Secretion of Rhoptry and Dense Granule Effector Proteins by Nonreplicating Toxoplasma gondii Uracil Auxotrophs Controls the Development of Antitumor Immunity

Nonreplicating type I uracil auxotrophic mutants of Toxoplasma gondii possess a potent ability to activate therapeutic immunity to established solid tumors by reversing immune suppression in the tumor microenvironment. Here we engineered targeted deletions of parasite secreted effector proteins using a genetically tractable Δku80 vaccine strain to show that the secretion of specific rhoptry (ROP) and dense granule (GRA) proteins by uracil auxotrophic mutants of T. gondii in conjunction with host cell invasion activates antitumor immunity through host responses involving CD8α+ dendritic cells, the IL-12/interferon-gamma (IFN-γ) TH1 axis, as well as CD4+ and CD8+ T cells. Deletion of parasitophorous vacuole membrane (PVM) associated proteins ROP5, ROP17, ROP18, ROP35 or ROP38, intravacuolar network associated dense granule proteins GRA2 or GRA12, and GRA24 which traffics past the PVM to the host cell nucleus severely abrogated the antitumor response. In contrast, deletion of other secreted effector molecules such as GRA15, GRA16, or ROP16 that manipulate host cell signaling and transcriptional pathways, or deletion of PVM associated ROP21 or GRA3 molecules did not affect the antitumor activity. Association of ROP18 with the PVM was found to be essential for the development of the antitumor responses. Surprisingly, the ROP18 kinase activity required for resistance to IFN-γ activated host innate immunity related GTPases and virulence was not essential for the antitumor response. These data show that PVM functions of parasite secreted effector molecules, including ROP18, manipulate host cell responses through ROP18 kinase virulence independent mechanisms to activate potent antitumor responses. Our results demonstrate that PVM associated rhoptry effector proteins secreted prior to host cell invasion and dense granule effector proteins localized to the intravacuolar network and host nucleus that are secreted after host cell invasion coordinately control the development of host immune responses that provide effective antitumor immunity against established ovarian cancer.

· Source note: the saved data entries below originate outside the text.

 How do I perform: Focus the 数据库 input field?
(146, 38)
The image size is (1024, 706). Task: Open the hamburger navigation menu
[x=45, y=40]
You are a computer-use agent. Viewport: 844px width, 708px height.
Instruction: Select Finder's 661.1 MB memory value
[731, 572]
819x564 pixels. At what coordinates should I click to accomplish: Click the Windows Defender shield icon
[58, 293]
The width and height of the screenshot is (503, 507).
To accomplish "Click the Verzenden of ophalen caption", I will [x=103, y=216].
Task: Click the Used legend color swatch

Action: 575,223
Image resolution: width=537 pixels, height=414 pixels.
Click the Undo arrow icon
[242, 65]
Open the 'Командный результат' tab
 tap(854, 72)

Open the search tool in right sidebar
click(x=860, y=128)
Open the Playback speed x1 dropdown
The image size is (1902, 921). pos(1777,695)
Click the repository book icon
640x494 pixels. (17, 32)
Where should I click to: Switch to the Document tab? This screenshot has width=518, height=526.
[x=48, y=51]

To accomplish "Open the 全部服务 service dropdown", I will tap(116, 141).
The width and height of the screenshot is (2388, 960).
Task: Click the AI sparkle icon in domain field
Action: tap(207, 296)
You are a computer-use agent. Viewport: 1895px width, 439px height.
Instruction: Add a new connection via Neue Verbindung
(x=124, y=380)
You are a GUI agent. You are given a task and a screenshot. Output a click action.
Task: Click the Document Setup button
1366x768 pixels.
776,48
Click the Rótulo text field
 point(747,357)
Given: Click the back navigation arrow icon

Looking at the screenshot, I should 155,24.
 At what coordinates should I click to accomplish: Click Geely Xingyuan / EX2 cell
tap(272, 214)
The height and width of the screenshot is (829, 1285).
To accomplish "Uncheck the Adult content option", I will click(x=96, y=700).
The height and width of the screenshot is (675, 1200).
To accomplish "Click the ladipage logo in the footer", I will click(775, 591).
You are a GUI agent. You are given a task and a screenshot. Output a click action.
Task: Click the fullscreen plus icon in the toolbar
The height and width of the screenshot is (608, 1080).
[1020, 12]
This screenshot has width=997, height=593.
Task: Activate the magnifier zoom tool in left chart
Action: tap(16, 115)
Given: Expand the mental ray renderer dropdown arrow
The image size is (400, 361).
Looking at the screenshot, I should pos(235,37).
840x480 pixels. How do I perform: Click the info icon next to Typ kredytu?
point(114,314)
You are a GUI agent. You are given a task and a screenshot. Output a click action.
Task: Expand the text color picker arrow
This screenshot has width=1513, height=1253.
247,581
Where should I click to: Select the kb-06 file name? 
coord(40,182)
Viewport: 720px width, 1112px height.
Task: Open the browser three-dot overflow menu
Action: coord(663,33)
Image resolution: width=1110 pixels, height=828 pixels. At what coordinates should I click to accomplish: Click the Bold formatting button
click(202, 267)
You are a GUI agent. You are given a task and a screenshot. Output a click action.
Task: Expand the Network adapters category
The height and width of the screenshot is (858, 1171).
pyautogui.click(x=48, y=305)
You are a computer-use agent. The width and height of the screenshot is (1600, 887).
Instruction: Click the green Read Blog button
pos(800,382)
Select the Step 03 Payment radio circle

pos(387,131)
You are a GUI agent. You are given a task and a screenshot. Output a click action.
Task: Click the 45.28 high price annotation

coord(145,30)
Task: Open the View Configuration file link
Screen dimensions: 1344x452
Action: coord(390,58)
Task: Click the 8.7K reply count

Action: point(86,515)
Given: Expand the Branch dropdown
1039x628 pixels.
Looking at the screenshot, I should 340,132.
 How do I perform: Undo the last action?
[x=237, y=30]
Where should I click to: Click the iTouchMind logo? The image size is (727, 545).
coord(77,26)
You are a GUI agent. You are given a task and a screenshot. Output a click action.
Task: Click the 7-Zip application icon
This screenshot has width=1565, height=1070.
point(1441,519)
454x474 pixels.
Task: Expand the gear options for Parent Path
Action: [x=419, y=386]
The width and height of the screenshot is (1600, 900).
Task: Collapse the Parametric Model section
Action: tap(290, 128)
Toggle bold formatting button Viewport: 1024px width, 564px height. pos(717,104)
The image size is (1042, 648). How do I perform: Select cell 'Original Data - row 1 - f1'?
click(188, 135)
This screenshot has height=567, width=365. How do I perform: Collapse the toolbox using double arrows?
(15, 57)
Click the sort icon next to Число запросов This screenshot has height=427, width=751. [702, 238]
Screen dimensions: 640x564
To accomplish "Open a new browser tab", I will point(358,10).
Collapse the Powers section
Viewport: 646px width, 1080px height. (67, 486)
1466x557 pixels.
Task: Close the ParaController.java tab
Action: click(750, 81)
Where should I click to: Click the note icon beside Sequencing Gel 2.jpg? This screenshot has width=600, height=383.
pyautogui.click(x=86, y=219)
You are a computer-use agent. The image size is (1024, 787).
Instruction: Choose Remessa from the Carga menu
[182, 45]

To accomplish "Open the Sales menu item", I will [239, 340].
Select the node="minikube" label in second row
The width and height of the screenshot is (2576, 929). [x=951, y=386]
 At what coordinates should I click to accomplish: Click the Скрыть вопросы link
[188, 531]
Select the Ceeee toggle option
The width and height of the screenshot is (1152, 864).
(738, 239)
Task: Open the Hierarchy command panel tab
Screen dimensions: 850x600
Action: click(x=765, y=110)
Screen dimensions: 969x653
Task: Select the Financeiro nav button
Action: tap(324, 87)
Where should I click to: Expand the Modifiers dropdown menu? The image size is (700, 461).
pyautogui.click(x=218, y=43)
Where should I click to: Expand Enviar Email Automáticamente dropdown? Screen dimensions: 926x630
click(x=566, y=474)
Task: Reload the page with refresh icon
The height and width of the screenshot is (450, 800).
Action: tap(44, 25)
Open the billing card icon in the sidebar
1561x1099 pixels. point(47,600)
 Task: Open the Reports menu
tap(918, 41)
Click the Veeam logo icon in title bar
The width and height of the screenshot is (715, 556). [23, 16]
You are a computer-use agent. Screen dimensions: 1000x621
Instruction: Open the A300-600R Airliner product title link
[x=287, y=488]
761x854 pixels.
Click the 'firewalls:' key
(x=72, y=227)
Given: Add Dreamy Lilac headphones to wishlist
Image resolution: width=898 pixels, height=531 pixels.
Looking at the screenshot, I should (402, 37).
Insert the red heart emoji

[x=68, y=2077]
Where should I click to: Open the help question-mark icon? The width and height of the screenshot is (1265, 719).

Author Summary Toxoplasma gondii extensively manipulates cellular signaling pathways and host immune responses through secreted effector proteins, yet the host rapidly establishes T cell immunity to control acute infection thereby permitting survival of the host as well as survival of the parasite in latent infection. Recently, vaccination of mice bearing highly aggressive ovarian cancer with a safe nonreplicating, noncyst forming, vaccine strain of T. gondii was shown to effectively reverse tumor associated immune suppression and activate potent antitumor immunity. Using a new genetically tractable Δku80 vaccine strain of T. gondii we deleted multiple parasite secreted effector molecules to explore parasite specific mechanisms associated with the development of potent antitumor immunity. Our results demonstrate that specialized effector proteins secreted by T. gondii both before and after host cell invasion trigger and coordinately control the development of a potent antitumor response. Consequently, tracking and understanding the host cell pathways manipulated by these T. gondii secreted effector proteins can reveal fundamental mechanisms controlling immunity to infection and can also identify relevant mammalian cell mechanisms as new targets for devising more effective therapies against highly aggressive solid tumors.